After every senseless tragedy in America, gun control activists and their media allies call for more gun restrictions and gun confiscation, and they attack our Second Amendment rights. No matter the circumstances of the crime committed, they will exploit the loss of life to advance their political agenda.

Over the last several years, extreme risk protection orders (ERPOs), more commonly referred to as red flag laws, have become the “go-to” policy prescription for mourning communities after a senseless mass murder. To date, 21 states have adopted some form of red flag or “extreme risk” laws that allow law enforcement or other government agencies to confiscate firearms from individuals who are judged, without due process, to be at risk to do harm to themselves or others.

Recently, the Biden administration announced plans to open the National Extreme Risk Protection Order Resource Center, and Vice President Kamala Harris called on all states to pass red flag laws and use federal funding to implement ones already in place. Sadly, what’s missing from the conversation surrounding red flag laws is the efficacy of these controversial, unconstitutional laws that undermine our constitutional rights and compromise our safety.

Study after study affirm that red flag laws simply do not work. According to research conducted by RAND, a nonprofit, nonpartisan research organization, no study shows that extreme risk protection orders decreased suicide, violent crime, mass shootings, police shootings, or unintentional injuries and deaths.

Similarly, a study by firearms researcher K. Alexander Adams suggests that ERPOs have no impact on total homicide or total suicide rates. His research shows that there is no statistical difference in any outcome 10 years before and after the implementation of state red flag laws in his sample set. In short, neither the homicide nor suicides rates were significantly affected.

Firearms scholar Dave Kopel, who agrees that red flag laws have no noticeable impact on crime rates, testified to the U.S. Senate that expanding the number of people who can petition for an ERPO may increase the likelihood that ERPOs could be misused, for instance, to harass a former spouse or disarm a potential victim. But these stats and figures aren’t that surprising, right?


Dangerous, threatening individuals are solely responsible for committing acts of violence and pose the greatest risk to our community. You don’t need in-depth research to support this summary statement. It’s just common sense. If you take away a person’s firearms but keep that dangerous individual in the home, the threat of violence still exists. If you remove the individual from the home, rather than the firearms, there is no longer a risk of violence.

So instead of passing new restrictions on law-abiding citizens like Maine Democrats want to do, how about we enforce the laws that currently exist? Often, we see that mass murderers make open threats to inflict harm and kill others. In fact, the man who ended up taking the lives of nearly two dozen innocent Mainers vowed to attack the Air Force base where he was stationed. These threats should have led to his incarceration.

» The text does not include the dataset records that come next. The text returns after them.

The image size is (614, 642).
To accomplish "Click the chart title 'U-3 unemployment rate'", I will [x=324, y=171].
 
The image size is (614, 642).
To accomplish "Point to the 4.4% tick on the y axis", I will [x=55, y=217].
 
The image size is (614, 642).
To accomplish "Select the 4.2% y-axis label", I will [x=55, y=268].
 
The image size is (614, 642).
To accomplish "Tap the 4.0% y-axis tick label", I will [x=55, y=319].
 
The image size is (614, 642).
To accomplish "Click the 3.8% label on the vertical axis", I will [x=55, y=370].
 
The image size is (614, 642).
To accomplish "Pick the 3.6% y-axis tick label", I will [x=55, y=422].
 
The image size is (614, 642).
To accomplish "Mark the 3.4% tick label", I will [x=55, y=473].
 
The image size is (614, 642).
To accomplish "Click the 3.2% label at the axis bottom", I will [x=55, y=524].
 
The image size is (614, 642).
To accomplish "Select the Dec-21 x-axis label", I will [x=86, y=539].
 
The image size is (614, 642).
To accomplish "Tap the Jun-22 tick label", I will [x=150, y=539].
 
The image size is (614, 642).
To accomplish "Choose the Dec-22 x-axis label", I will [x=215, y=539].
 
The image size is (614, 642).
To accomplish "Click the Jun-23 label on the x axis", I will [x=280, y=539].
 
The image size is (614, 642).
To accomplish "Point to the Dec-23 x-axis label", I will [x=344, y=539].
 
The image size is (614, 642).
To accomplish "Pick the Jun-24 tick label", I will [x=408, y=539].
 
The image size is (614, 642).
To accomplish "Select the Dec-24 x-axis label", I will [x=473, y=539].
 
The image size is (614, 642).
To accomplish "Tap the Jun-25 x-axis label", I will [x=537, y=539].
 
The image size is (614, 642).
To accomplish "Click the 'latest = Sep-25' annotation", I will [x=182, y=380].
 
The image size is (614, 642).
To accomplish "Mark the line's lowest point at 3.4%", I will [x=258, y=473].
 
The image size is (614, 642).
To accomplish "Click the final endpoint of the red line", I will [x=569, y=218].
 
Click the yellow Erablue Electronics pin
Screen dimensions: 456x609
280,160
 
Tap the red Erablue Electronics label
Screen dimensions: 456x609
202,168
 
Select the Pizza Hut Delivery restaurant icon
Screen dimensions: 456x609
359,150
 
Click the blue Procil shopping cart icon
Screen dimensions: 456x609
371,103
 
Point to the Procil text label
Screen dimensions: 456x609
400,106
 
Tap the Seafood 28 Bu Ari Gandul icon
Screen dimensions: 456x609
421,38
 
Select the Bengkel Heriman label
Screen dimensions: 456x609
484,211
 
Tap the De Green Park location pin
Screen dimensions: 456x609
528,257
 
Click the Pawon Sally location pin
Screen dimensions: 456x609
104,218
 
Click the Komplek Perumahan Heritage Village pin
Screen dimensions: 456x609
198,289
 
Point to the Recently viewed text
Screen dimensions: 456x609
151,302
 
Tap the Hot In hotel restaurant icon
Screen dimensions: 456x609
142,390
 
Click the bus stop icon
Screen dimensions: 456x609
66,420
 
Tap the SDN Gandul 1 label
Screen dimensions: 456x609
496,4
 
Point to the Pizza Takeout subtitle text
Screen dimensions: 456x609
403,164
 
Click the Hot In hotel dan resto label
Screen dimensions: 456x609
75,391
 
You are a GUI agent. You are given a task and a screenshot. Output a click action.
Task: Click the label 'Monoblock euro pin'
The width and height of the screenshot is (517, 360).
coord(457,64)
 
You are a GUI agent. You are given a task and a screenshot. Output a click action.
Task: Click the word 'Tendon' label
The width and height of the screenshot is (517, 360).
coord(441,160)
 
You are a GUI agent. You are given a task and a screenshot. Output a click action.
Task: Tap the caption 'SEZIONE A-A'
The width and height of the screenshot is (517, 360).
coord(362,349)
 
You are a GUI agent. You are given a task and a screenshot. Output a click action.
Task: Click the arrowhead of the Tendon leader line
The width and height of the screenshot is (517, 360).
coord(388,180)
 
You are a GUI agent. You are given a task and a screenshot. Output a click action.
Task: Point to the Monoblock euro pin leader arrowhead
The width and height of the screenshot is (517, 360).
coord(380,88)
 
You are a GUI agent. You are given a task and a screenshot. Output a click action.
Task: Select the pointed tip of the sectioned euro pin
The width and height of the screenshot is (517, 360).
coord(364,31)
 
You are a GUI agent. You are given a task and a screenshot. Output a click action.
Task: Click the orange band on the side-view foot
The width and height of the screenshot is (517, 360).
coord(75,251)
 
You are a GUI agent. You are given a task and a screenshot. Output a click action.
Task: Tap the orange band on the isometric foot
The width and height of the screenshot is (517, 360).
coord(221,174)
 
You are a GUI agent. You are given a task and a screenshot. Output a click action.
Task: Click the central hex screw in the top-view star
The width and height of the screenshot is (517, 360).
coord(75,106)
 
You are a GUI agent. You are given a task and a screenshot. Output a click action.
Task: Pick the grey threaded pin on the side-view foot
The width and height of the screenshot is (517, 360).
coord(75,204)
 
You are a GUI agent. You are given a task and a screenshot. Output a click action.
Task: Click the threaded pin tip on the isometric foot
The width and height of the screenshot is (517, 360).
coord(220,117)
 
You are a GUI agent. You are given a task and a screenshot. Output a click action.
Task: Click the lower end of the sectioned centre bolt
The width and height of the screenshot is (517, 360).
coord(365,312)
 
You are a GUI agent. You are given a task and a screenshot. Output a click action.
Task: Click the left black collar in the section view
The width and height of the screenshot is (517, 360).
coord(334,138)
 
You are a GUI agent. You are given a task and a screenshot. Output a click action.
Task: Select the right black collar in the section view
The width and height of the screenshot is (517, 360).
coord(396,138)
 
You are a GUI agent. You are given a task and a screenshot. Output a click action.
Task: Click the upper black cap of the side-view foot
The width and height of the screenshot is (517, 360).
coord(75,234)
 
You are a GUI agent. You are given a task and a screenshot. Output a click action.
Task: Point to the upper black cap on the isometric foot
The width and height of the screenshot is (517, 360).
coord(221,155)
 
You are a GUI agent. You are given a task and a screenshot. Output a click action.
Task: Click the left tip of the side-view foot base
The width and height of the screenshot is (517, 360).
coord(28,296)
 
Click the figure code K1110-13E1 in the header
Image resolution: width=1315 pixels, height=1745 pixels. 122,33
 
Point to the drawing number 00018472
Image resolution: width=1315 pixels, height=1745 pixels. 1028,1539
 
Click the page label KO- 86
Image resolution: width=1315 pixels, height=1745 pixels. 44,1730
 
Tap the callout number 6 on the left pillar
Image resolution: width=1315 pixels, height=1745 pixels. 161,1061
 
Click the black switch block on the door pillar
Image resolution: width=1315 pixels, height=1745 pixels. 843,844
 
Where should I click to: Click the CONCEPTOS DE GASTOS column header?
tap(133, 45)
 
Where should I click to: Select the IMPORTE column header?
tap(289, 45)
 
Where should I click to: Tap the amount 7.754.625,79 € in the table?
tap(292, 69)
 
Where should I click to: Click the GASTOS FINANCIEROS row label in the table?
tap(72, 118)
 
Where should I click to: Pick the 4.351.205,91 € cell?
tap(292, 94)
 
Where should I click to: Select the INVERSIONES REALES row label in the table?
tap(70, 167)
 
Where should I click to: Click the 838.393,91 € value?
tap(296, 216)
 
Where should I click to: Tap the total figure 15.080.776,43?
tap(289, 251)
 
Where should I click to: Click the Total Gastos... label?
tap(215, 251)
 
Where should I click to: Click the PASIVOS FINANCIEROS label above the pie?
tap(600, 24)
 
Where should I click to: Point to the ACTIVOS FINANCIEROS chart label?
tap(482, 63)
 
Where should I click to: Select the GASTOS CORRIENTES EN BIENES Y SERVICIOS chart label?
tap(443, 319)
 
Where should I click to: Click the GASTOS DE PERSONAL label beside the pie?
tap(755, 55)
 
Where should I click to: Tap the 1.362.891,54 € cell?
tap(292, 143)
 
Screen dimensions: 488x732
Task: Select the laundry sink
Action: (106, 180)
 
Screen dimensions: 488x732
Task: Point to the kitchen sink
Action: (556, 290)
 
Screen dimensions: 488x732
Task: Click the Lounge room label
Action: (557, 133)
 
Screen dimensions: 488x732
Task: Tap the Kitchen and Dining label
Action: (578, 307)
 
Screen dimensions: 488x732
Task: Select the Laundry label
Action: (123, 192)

Instead, the deranged killer’s threats were ignored, and the community of Lewiston – and our state as a whole – will forever be changed by the predictable and clearly avoidable tragedy that left 18 dead and 13 wounded.

In the wake of a tragedy, we must mourn together as Americans and come together under the banner of common sense to promote real, actionable solutions to the problems plaguing our nation. Instead of championing policies that threaten our constitutional rights and safety, let’s focus on the root of the problem. Red flag laws ignore the simple truth that criminals, not guns, commit crime.

We also know that evil exists and lurks around every corner. That’s why, as a firearms trainer and proud member of Women for Gun Rights, I urge all my friends and neighbors to purchase a firearm and learn how to use it. You are your own first responder. Outsourcing the protection of my family and myself is a gamble I’m not willing to take.